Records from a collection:
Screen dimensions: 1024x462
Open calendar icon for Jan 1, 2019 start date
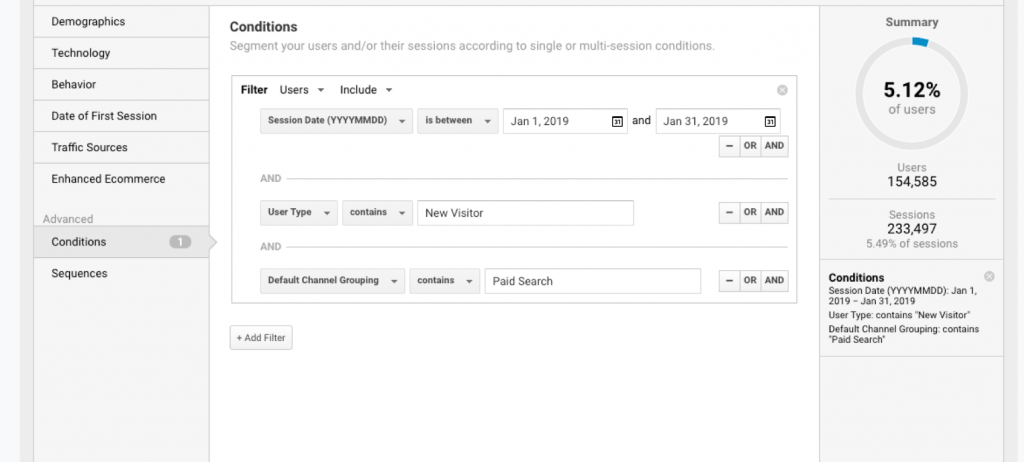click(x=617, y=121)
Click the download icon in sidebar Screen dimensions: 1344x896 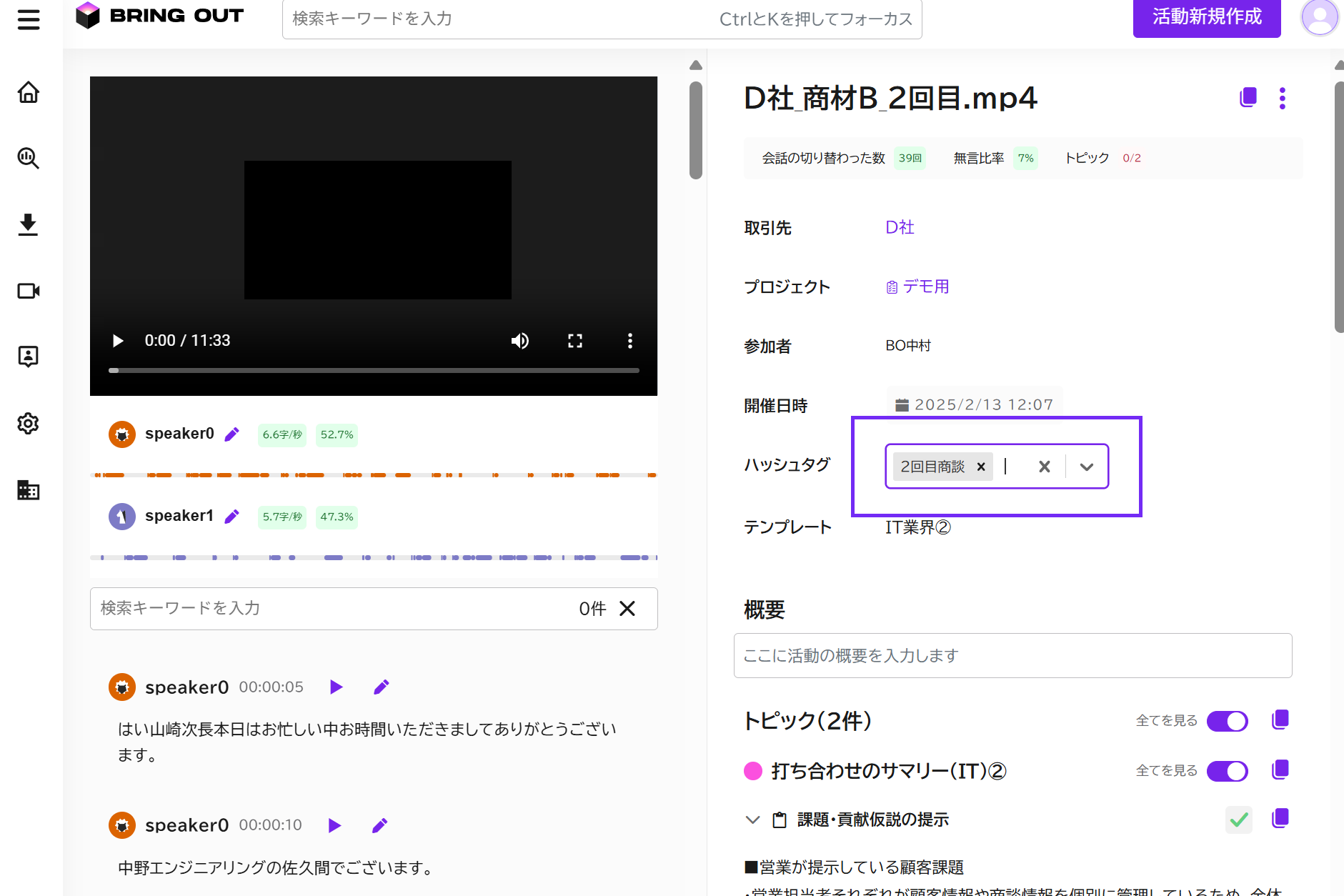tap(29, 224)
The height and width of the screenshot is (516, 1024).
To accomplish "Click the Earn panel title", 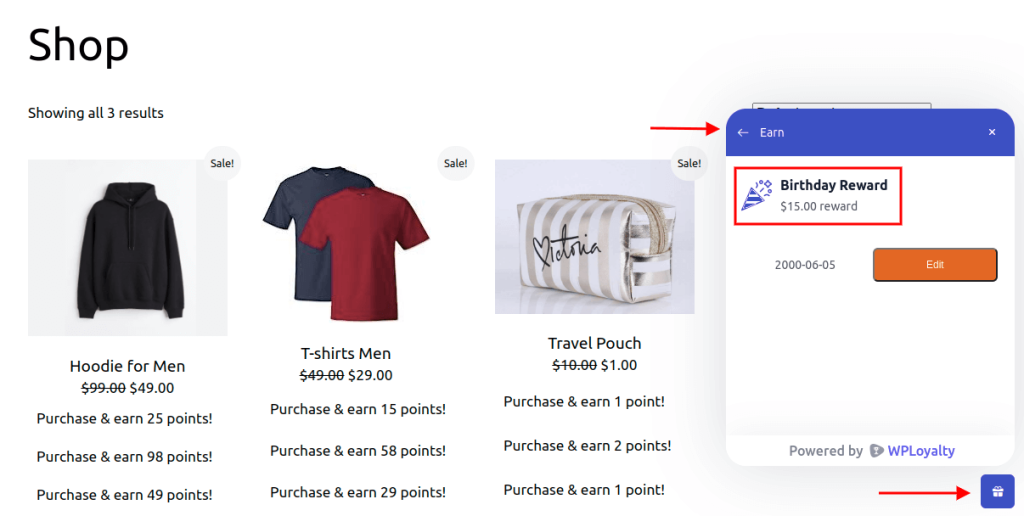I will point(771,133).
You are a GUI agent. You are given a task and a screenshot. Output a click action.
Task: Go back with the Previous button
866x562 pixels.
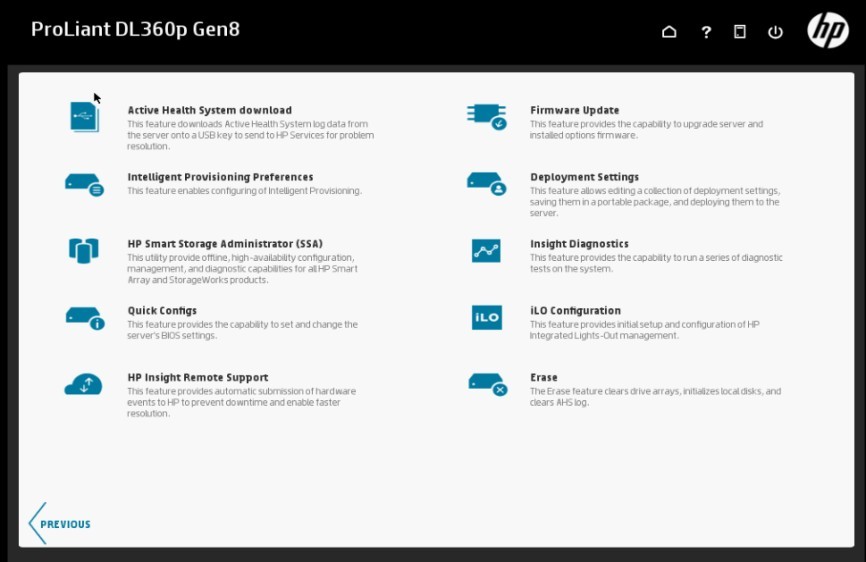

Task requirements – The reply needs to repeat exactly the line containing "You are a GUI" and each line after it, through the final line of the entries above, and to skip the pictures.

Solution to the problem –
You are a GUI agent. You are given a task and a screenshot. Output a click action.
Task: Go back with the Previous button
866x562 pixels.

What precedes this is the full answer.